As Ligas mais baixas são as mais vulneráveis…
Exactamente. De um ponto de vista estatístico, as Ligas mais baixas são as mais afectadas, mas não podemos subestimar os riscos das divisões principais. Dou um exemplo. Aqui, na principal liga portuguesa, quanto dinheiro e que pensa que se aposta, em média, num jogo? Mais de 30 milhões de euros de média, alguns mais outros menos. O volume de apostas envolvido é tão alto que os clubes de topo também têm de ser protegidos.
Tivemos um caso recentemente, de um jogo entre o Feirense e o Rio Ave. Foi a Sportradar que lançou o alerta…
Não posso falar sobre isso, devido a acordos de confidencialidade e para proteger uma investigação em curso, de falar sobre casos específicos. Não tenho comentários.
Vocês lidam com muitos dados. Há sempre risco de haver falsos positivos…
Não com o nosso sistema. Houve um estudo independente realizado por dois académicos da Universidade de Liverpool. Eles analisaram o nosso sistema durante seis meses e não encontraram falsos positivos.
Vocês têm uma aplicação para jogadores e treinadores fazerem denúncias. Têm tido resultados?
Sim, chama-se a “Integrity App” foi lançado recentemente, também está disponível em Portugal, e em 30 línguas. Não é a solução perfeita, mas é mais uma oportunidade para comunicar situações de fraude de uma forma anónima. Não posso falar de resultados, apenas digo que é uma ferramenta importante.

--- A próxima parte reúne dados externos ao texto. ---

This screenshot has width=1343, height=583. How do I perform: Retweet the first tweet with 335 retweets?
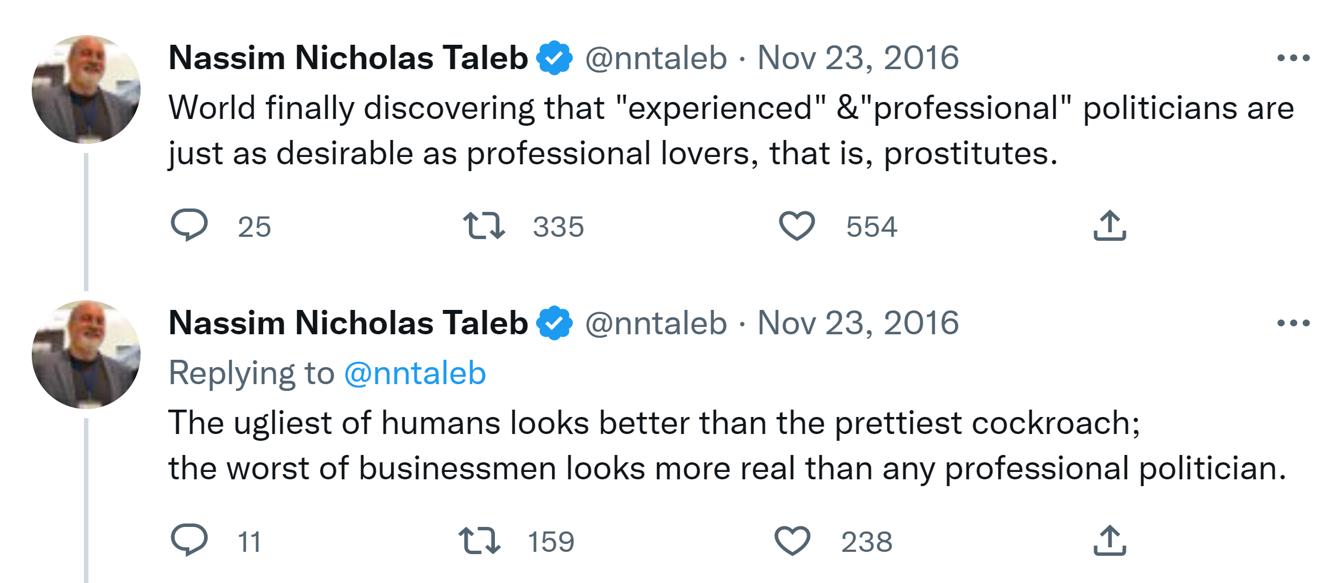point(484,225)
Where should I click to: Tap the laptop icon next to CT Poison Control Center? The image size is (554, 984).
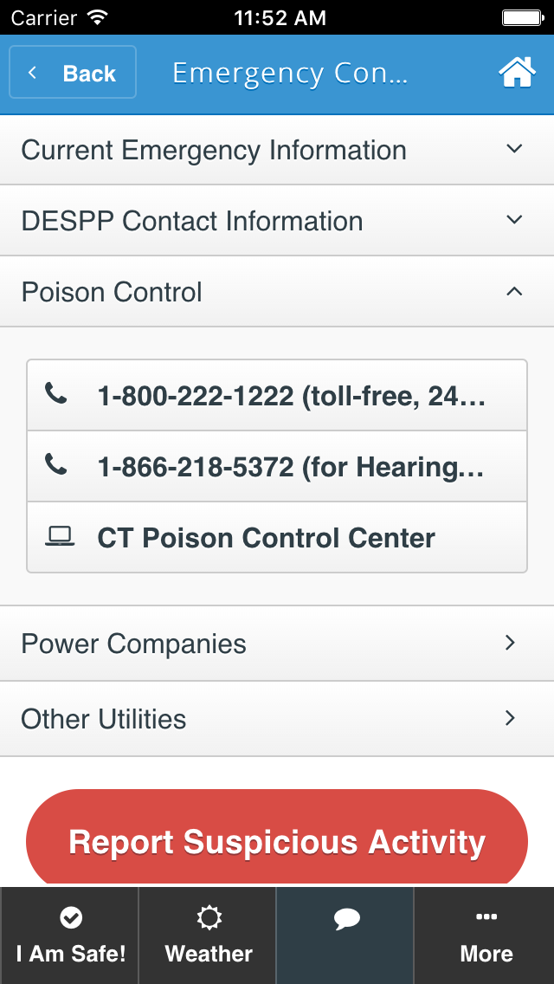[55, 537]

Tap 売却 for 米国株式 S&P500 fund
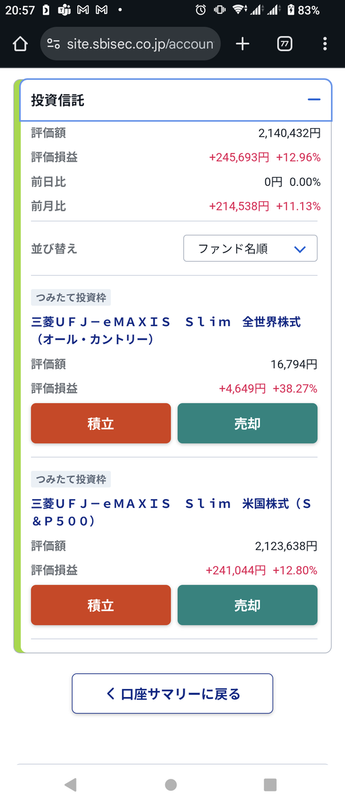pyautogui.click(x=247, y=605)
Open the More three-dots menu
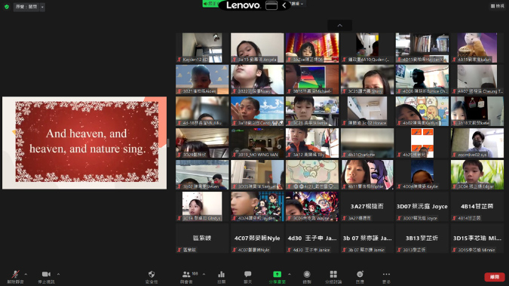The width and height of the screenshot is (509, 286). [386, 277]
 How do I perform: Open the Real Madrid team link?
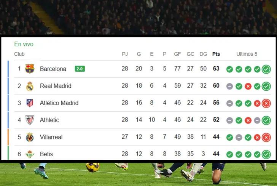[56, 86]
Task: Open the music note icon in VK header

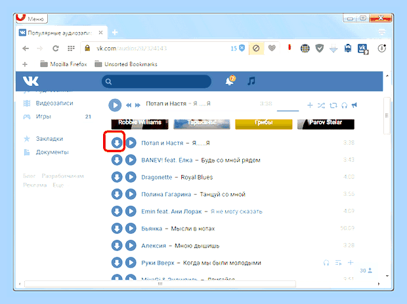Action: (x=251, y=81)
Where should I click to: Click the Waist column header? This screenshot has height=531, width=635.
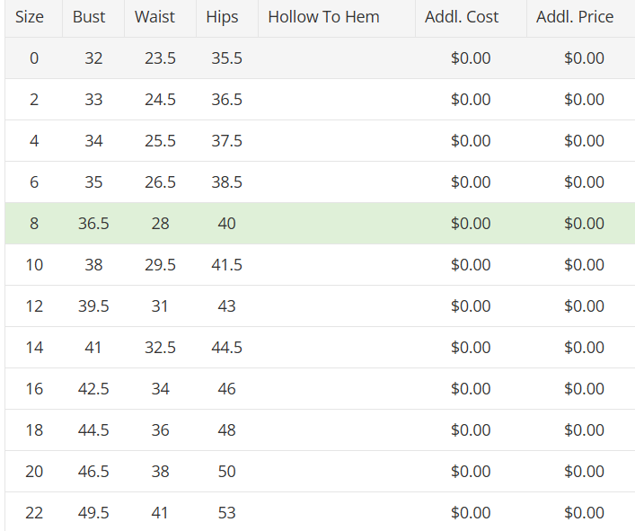pyautogui.click(x=155, y=17)
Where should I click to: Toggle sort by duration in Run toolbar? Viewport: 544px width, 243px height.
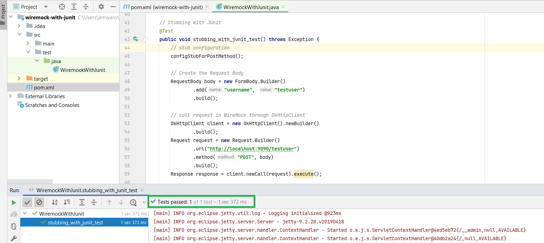67,202
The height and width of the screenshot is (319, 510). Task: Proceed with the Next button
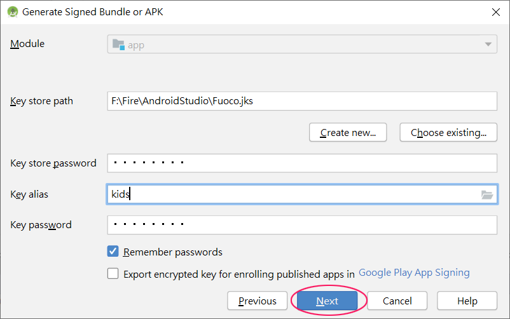click(327, 301)
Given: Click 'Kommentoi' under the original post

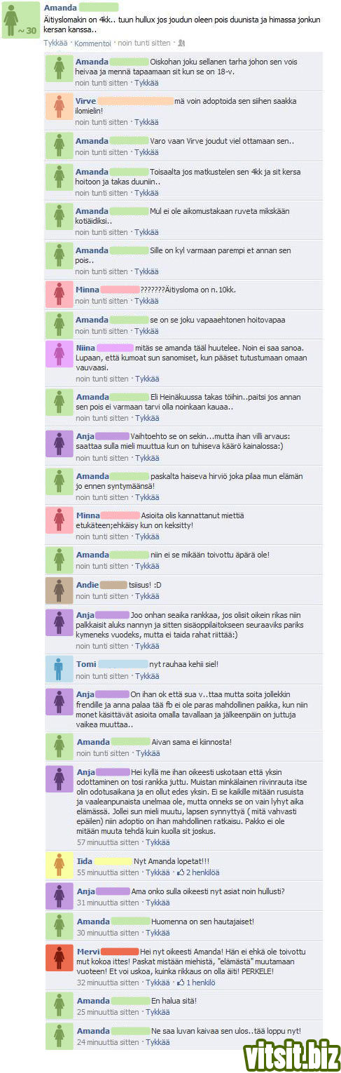Looking at the screenshot, I should coord(92,43).
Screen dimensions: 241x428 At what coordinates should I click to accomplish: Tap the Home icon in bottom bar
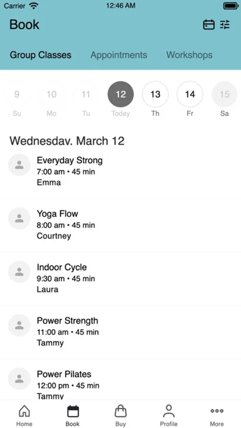click(24, 411)
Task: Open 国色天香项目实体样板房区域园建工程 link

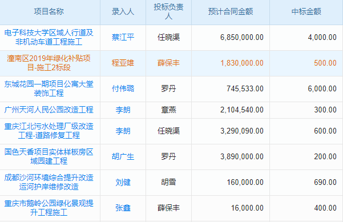Action: pos(49,156)
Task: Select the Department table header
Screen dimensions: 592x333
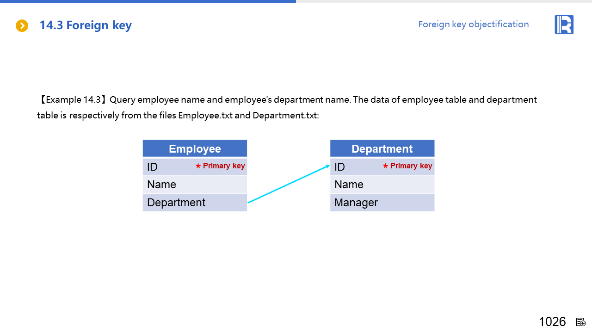Action: (x=382, y=148)

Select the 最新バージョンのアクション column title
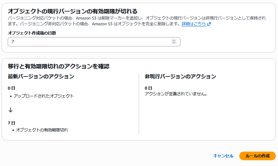point(41,76)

Não é fácil convencer um clube envolvido ou um jogador ou um árbitro a dizer alguma coisa…
Sim, é verdade. Por múltiplas razões, é muito difícil encontrar alguém que faça uma denúncia “on the record”.
A manipulação de resultados está a aumentar ou a diminuir?
Está a aumentar. O potencial de ganhar dinheiro de forma ilícita é enorme quando comparada com uma actividade criminal mais tradicional. Aprendemos com as polícias que quem estava envolvido em prostituição, lavagem de dinheiro ou tráfico de droga está a meter-se na manipulação de resultados. Isto acontece por duas razões. Há falhas na legislação e, mesmo quando não há, são os jogadores e os árbitros que são apanhados, não quem promove a manipulação de resultados. E o lucro é muito elevado. E outra coisa que é muito importante. A manipulação de resultados anda de mãos dadas com a lavagem de dinheiro.
Na conferência deu-nos alguns números sobre a eficácia da luta contra a manipulação. Apenas 24 resultaram em processos judiciais. Isto parece um número muito baixo…
Para mim, o copo está meio cheio. Eu vejo aqui uma tendência positiva. Cada vez mais as forças políciais e as federações estão a levar isto a sério. Lidamos com cerca de 60 federações no mundo e devo salientar que a FPF é uma das que está a levar isto mais a sério.
Falou na apresentação de futebolistas com 16 anos que sabem tudo sobre o jogo online. Isto é bastante preocupante…
Sim, sabem tudo. Vivemos num mundo digital, pode fazer-se apostas 24 horas por dia, 365 dias por ano. É muito fácil.
Têm uma parceria com a FIFA assinada recentemente. Isto quer dizer que o sistema de monitorização interna da FIFA não funcionava?
Isso é algo que terá de perguntar à FIFA. O que posso dizer é que Gianni Infantino, em 2009, quando estava na UEFA, desenvolveu um sistema connosco que teve muito sucesso. Quando chegou à FIFA, entendeu que esta cobertura se deveria extender à FIFA.